To do: The answer is to be an exact copy of the lines below running from the line with "遊び・体験 (509, 2201)" down to the line with "カプリ島 旅行・ツアー (649, 1305)", both ends included, and nothing more.

Source records:
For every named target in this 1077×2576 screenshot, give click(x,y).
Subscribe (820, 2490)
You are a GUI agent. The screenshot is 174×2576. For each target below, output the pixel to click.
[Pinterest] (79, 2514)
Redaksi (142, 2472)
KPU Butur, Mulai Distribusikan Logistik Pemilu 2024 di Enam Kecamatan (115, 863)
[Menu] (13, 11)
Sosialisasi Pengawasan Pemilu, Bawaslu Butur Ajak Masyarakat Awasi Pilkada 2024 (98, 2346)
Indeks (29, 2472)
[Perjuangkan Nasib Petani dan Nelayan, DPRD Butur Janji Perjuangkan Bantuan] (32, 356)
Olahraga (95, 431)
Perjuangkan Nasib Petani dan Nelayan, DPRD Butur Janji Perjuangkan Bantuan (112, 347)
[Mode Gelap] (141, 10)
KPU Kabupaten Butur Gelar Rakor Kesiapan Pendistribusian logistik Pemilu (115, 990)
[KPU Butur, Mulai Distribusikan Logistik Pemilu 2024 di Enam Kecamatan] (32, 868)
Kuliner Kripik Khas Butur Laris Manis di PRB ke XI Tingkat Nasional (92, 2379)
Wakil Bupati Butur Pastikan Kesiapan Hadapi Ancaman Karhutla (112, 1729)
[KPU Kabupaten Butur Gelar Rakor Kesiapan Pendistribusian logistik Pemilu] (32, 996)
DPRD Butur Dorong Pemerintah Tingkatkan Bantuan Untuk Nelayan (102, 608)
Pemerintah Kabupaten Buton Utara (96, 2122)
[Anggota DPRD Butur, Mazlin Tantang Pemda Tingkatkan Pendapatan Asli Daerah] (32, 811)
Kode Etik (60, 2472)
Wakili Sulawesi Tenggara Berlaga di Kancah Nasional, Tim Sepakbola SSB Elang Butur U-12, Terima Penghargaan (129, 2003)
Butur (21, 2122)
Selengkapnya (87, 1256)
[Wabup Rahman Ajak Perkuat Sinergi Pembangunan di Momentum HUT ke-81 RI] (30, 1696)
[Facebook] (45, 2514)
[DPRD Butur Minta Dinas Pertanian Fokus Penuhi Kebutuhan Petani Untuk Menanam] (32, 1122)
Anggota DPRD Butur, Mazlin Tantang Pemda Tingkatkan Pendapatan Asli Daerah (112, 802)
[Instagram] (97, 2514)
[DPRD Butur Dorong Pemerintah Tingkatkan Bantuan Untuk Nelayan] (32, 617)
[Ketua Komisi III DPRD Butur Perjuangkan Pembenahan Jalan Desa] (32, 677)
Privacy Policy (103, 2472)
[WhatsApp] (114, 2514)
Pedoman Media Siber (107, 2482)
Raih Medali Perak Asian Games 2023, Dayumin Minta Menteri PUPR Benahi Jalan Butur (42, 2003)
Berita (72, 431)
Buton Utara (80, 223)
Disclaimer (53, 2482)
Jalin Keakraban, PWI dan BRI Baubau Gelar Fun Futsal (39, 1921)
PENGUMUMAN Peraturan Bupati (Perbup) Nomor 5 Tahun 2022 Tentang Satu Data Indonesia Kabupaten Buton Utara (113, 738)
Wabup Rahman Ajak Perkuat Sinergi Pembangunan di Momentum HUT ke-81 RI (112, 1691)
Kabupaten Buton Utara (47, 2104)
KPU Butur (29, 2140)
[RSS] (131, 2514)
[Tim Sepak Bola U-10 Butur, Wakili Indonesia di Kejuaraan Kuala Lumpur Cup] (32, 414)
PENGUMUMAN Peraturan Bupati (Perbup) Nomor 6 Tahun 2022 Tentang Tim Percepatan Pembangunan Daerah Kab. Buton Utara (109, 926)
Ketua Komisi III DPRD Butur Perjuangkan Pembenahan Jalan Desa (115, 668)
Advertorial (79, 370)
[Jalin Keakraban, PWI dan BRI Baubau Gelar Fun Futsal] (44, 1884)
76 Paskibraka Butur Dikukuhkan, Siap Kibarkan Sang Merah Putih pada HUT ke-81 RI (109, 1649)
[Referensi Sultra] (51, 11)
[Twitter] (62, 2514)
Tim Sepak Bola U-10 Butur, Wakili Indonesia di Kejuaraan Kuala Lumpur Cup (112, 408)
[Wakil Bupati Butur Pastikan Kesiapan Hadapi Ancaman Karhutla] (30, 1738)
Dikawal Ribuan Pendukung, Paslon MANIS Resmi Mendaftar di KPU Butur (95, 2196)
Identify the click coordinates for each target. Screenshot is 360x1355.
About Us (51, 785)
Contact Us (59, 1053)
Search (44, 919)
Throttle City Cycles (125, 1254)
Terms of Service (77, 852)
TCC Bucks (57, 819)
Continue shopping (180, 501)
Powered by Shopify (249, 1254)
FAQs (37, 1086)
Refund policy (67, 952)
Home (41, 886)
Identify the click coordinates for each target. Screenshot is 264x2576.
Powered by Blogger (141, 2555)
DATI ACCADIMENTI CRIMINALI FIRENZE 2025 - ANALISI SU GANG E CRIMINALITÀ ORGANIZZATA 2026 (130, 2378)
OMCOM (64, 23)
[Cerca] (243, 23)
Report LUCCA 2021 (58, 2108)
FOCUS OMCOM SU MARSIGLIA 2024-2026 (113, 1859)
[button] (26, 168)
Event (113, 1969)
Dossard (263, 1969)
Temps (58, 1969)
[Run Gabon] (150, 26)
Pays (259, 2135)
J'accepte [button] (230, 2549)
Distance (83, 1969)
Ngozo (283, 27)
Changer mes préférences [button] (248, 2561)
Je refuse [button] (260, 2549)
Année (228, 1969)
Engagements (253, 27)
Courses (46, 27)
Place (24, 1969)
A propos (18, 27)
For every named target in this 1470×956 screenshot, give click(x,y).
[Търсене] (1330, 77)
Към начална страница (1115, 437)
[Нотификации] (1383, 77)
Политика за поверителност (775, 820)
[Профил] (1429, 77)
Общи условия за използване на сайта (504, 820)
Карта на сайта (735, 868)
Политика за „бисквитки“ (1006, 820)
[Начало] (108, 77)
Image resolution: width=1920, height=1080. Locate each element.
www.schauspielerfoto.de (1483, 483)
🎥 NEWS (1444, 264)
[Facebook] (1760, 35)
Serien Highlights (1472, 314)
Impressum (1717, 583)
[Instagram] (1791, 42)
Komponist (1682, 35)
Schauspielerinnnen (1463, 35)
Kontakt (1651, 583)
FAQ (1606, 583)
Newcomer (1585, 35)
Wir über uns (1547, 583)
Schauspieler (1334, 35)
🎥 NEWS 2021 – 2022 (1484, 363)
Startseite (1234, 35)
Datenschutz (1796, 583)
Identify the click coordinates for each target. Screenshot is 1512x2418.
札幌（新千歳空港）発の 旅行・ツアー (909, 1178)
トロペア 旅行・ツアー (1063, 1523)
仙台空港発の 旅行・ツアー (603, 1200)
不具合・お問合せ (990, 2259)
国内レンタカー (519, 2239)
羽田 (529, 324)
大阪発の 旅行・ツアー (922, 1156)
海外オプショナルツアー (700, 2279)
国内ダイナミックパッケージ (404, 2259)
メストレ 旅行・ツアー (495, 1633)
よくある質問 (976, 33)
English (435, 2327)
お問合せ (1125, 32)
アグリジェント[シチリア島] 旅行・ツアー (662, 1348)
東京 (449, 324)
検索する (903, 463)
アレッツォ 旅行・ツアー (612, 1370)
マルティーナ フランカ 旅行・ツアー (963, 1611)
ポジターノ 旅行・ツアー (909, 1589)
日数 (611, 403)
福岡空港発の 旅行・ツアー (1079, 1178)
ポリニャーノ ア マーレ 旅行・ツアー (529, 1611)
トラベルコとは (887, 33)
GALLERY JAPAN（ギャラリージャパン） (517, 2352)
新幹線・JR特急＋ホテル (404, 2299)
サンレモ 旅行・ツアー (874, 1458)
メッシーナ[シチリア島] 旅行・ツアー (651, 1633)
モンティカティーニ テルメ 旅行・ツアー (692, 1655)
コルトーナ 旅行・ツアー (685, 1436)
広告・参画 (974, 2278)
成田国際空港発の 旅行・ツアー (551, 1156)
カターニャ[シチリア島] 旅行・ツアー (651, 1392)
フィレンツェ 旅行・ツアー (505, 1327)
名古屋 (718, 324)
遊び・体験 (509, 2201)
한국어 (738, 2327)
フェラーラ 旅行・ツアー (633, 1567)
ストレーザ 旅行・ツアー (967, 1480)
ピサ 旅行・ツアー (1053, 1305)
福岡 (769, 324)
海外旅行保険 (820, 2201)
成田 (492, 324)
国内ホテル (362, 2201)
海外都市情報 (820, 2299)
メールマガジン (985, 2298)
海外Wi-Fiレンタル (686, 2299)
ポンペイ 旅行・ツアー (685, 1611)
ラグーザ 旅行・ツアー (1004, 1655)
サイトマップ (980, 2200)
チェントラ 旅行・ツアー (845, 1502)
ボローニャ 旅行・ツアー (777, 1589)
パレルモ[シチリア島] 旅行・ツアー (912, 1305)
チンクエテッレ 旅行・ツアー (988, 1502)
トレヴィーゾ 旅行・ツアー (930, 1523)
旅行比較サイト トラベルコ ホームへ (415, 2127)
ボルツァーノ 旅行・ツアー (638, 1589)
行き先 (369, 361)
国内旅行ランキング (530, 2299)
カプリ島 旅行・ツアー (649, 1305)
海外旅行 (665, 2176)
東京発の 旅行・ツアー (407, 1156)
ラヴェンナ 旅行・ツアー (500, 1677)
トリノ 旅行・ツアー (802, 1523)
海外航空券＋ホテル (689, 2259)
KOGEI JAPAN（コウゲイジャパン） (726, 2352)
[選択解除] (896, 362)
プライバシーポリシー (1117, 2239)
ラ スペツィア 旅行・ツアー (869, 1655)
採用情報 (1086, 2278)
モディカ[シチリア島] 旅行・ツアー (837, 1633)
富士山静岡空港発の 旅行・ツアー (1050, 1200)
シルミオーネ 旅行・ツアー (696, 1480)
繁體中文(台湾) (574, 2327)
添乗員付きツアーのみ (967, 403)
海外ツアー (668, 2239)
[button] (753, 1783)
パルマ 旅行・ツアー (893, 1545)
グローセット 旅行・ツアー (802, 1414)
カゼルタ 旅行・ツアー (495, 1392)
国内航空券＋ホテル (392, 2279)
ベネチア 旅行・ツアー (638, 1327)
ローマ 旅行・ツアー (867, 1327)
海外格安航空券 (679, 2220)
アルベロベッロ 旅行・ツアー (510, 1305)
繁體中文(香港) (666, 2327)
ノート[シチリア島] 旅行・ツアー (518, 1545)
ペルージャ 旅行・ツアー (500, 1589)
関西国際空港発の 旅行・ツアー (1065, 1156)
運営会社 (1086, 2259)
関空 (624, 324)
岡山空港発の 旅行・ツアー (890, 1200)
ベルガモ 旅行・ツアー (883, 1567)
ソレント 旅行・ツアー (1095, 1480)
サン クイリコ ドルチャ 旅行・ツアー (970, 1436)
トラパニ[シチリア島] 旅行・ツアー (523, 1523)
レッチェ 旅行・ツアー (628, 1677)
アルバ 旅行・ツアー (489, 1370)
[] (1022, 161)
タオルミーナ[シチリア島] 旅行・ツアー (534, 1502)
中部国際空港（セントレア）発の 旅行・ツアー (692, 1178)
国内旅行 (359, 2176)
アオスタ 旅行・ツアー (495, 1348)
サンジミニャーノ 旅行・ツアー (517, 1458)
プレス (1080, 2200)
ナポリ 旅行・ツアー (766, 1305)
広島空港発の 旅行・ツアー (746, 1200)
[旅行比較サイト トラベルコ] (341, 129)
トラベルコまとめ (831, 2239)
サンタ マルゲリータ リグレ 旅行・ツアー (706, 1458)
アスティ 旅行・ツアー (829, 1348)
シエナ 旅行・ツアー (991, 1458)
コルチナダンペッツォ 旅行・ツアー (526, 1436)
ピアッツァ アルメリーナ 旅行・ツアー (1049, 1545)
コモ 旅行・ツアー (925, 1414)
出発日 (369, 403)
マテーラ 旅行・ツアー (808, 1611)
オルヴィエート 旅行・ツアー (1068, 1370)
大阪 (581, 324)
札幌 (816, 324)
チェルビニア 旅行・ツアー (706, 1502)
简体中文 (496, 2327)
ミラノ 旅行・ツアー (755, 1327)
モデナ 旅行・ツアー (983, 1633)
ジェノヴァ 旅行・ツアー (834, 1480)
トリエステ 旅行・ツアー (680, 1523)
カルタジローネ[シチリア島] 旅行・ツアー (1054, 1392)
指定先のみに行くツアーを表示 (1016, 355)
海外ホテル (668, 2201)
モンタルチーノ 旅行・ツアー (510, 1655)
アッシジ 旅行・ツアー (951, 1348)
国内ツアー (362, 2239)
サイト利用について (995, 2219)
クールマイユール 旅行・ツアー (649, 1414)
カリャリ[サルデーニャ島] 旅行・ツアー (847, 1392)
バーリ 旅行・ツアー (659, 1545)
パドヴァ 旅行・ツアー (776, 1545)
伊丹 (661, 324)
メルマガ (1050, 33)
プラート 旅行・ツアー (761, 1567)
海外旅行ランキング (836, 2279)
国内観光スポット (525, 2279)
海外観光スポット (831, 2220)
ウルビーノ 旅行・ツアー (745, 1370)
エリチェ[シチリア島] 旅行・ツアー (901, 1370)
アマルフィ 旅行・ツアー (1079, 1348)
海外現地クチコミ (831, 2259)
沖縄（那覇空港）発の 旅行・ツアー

Answer section:
遊び・体験 (509, 2201)
한국어 (738, 2327)
フェラーラ 旅行・ツアー (633, 1567)
ストレーザ 旅行・ツアー (967, 1480)
ピサ 旅行・ツアー (1053, 1305)
福岡 (769, 324)
海外旅行保険 (820, 2201)
成田 (492, 324)
国内ホテル (362, 2201)
海外都市情報 (820, 2299)
メールマガジン (985, 2298)
海外Wi-Fiレンタル (686, 2299)
ポンペイ 旅行・ツアー (685, 1611)
ラグーザ 旅行・ツアー (1004, 1655)
サイトマップ (980, 2200)
チェントラ 旅行・ツアー (845, 1502)
ボローニャ 旅行・ツアー (777, 1589)
パレルモ[シチリア島] 旅行・ツアー (912, 1305)
チンクエテッレ 旅行・ツアー (988, 1502)
トレヴィーゾ 旅行・ツアー (930, 1523)
旅行比較サイト トラベルコ ホームへ (415, 2127)
ボルツァーノ 旅行・ツアー (638, 1589)
行き先 (369, 361)
国内旅行ランキング (530, 2299)
カプリ島 旅行・ツアー (649, 1305)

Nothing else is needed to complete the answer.